Sementara itu, Agus Herijanto merupakan Kepala Proyek dari PT Waskita Karya (Persero) Tbk.
Direktur Penyidikan KPK Asep Guntur Rahayu menjelaskan bahwa kasus korupsi ini bermula pada tahun 2012, ketika Badan Nasional Penanggulangan Bencana (BNPB) menyusun rencana induk (master plan) untuk pengurangan risiko bencana tsunami.
Dalam rencana tersebut, salah satu fokus utama adalah pembangunan Tempat Evakuasi Sementara (TES) atau Shelter, yang harus tahan terhadap gempa dengan kekuatan 9 Skala Richter.
Pada tanggal 21 April 2024, Kementerian Pekerjaan Umum dan Perumahan Rakyat (PUPR) mengirimkan surat kepada Kepala SNVT PBL Provinsi NTB, Ika Sri Rezeki, untuk melaksanakan pengadaan
proyek shelter tsunami
dengan pagu anggaran sebesar Rp 23,2 miliar.
KPK mengatakan, Aprialely Nirmala melakukan sejumlah tindakan yang merugikan proyek, termasuk mengubah Design Engineering Detail (DED) untuk shelter tsunami serta menurunkan spesifikasi tanpa adanya kajian yang dapat dipertanggungjawabkan.
Hal ini menyebabkan kondisi ramp atau jalur evakuasi yang menghubungkan antarlantai shelter menjadi terlalu kecil, bahkan ramp tersebut hancur saat terjadi gempa.
Walaupun terdapat perubahan desain yang signifikan, proyek tersebut tetap lanjut ke tahap lelang pada 2014, dan PT Waskita Karya (Persero) Tbk terpilih sebagai pemenang untuk pembangunan shelter tsunami.
Setelah Agus Herijanto diangkat sebagai kepala proyek pembangunan shelter tsunami, KPK menduga bahwa ia bersama Aprialely Nirmala sadar akan banyaknya kekurangan pada dokumen lelang yang menjadi acuan kerja, namun tetap tidak melakukan perbaikan.
“Sebenarnya mereka sudah mengetahui banyak kekurangan pada dokumen lelang yang menjadi acuan kerja, namun sampai dengan November 2014 tidak ada tindakan untuk melakukan perbaikan,” ungkap Asep.
Lebih lanjut, KPK menduga Agus Herijanto juga melakukan penyimpangan anggaran sebesar Rp 1,3 miliar.
Pasca dua kali gempa pada 29 Juli dan 5 Agustus 2018, yaitu berkekuatan 6,4 dan 7,0 SR, kondisi shelter dinyatakan rusak berat dan tidak dapat digunakan sebagai tempat perlindungan, padahal standar shelter seharusnya mampu bertahan hingga 9 SR.

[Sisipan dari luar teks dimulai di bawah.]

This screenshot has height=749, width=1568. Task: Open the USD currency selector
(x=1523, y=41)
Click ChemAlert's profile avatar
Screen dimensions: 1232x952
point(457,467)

Akibat dari perbuatan mereka, Aprialely Nirmala (AN) dan Agus Herijanto (AH) kini disangkakan melanggar Pasal 2 ayat (1) atau Pasal 3 Undang-Undang Republik Indonesia Nomor 31 Tahun 1999 tentang Pemberantasan Tindak Pidana Korupsi.
Korupsi yang terjadi dalam proyek ini tidak hanya merugikan keuangan negara, tetapi juga mengancam keselamatan masyarakat yang seharusnya dilindungi oleh infrastruktur yang dibangun.